Its a good question. First, after Crimea and Salisbury, the UK government along with the US and other allies/partners has taken action short of getting into an escalating crisis: sanctions, expulsion of diplomats, etc. The reality is that there are only limited options... https://twitter.com/Charlie533080/status/1301283662483386368
...short of taking on very high risks and destabilisation. We also still have important interests that depend on our capacity to bargain with Russia effectively: nuclear arms control, the need to balance a more powerful and oppressive China, and (if you think it matters) Syria.
I'm afraid also that the UK, like all major powers, flouts international rules when it believes it serves its interests/greater good. Which can be defended. International life is conflicted, tragic & difficult - and not reducible to applying codes of conduct equally & everywhere.

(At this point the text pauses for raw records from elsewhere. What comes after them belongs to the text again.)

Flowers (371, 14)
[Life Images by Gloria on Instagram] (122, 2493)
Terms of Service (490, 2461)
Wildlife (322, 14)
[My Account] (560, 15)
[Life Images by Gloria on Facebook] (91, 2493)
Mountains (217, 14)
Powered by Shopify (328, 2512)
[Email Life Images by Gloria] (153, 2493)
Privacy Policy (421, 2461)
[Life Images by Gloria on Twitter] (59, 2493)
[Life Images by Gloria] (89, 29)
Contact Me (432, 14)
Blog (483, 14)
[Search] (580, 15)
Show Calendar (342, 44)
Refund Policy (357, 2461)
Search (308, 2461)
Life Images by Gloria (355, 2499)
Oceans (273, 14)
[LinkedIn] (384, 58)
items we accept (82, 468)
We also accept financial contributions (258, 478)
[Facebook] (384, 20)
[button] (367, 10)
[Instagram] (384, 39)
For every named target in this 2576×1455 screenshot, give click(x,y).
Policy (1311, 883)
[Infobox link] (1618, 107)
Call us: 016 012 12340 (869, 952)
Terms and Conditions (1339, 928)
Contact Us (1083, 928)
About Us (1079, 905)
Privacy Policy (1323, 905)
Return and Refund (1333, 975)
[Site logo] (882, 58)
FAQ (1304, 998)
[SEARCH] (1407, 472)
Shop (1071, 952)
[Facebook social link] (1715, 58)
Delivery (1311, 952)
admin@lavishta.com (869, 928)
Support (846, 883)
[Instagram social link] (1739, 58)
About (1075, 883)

That doesn't mean equivalence - Boris isn't arranging for Starmer to be poisoned, or barrel bombing rebels in Syria. But on military strikes w/o UNSC resolutions, Diego Garcia, or long-forgotten rendition during GWOT, we too from time to time violate rules to pursue security.
One final issue is that the "rules" are laid down via institutions like the UN, where Russia is a permanent UNSC member with a veto. So the rules themselves do not stand above politics, and themselves can be in conflict. Its a murky world.